Tips from Editors to Make Your Articles Better

As the editor of Travel Publications Update, I speak with hundreds of editors of travel magazines and newspapers. Below is a summary of what they are looking for in a well-executed query and a well-written feature.

The Query

Do not send us a query without being thoroughly familiar with our magazine.

We strongly encourage you to study several recent issues of the magazine. Thoroughly examine the voice and content.

Good queries generally suggest how and when the proposed article will best fit into the magazine, and compelling reasons why the story is right for us. In addition, they should show that the writer has read the magazine and understands its content and readership.

Your query should include the following information: Why you think the piece would be of interest to our readers and why you are qualified to write the piece. Where the information in the piece will be coming from. How you plan to organize your information (First person? A roundup of stories? Sidebars?). When you’ll be able to complete the piece, and how long the finished piece will be.

Be sure your query not only outlines the subject matter, but also indicates the approach you would take and how you would handle the material.

Some points to remember when submitting a query are: keep your outline brief and to the point; spell out the ground you intend to cover; indicate the thread of the article and the transitions by which you plan to move from section to section; show the conclusions, if any, you will draw. One typewritten page usually does the trick.

Queries should describe the content, structure and tone of the article. Since we receive many queries on the same topics, please be as specific as possible about what makes your idea unique.

The best advice: read and study the magazine.

Content

We have found that our most successful contributions share certain characteristics, notably a strong sense of the author’s personality and experiences, vivid reporting, a high literary quality and, in the case of service-oriented departments, meaty practical information.

One kind of story we cannot use is a step-by-step account of what you did on your summer vacation — those golly-gee-it-was-fun stories. We get dozens a week and reject as many.

Try to give your article a fresh point of view and, if at all possible, cover some out-of-the-ordinary subject matter. Your article must go beyond the self-serving listing of information doled out by visitor’s bureaus and PR firms. Work in quotes from visitors to the sites, or the participants in a particular activity, and let them express their thoughts about how they feel about a place or activity.

Recreate the world you traveled through and let us see it through your eyes rather than simply telling us what you saw.

Surprise us. Give us something out of the ordinary — something that only someone who was there would know. Do this by trying things, meeting people, getting involved in scenes as you travel. If you’re a passive observer and don’t tell us more than we can learn by reading a couple of guidebooks, we’re not interested in your story.

Use your senses and tell us what it feels like, smells like, tastes like. But avoid clichéd descriptions and adjective overload.
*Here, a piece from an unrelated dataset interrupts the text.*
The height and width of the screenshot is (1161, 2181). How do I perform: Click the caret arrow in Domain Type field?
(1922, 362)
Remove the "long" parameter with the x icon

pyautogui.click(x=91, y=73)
Don’t send personal travel diaries or generic circle tours that aim to say all and ultimately reveal nothing about a region. Focus your story idea and don’t be afraid of specifics: name names and places. Give up your travel secrets! We like details.

To stand out from the crowd, your story must have a personal voice and point of view. Remember that almost any place you write about has been written about before; your challenge is to find something new and original to say about it.

Don’t try to squeeze every aspect of a city or country into your story. Often a well-chosen vignette conveys a better feel for a place than a broad overview.

Travel, the displacement from the familiar to the foreign, is rich in comedy but rarely do I get a story that makes me laugh.

A good travel story is more than just a collection of random impressions; it has a definite theme. Decide at the beginning what point you want to get across about the place and then work your impressions around it.

Set your sight on a narrowly defined subject. A common problem among new authors is attempting to cover too much in the context of a 2,000-word manuscript.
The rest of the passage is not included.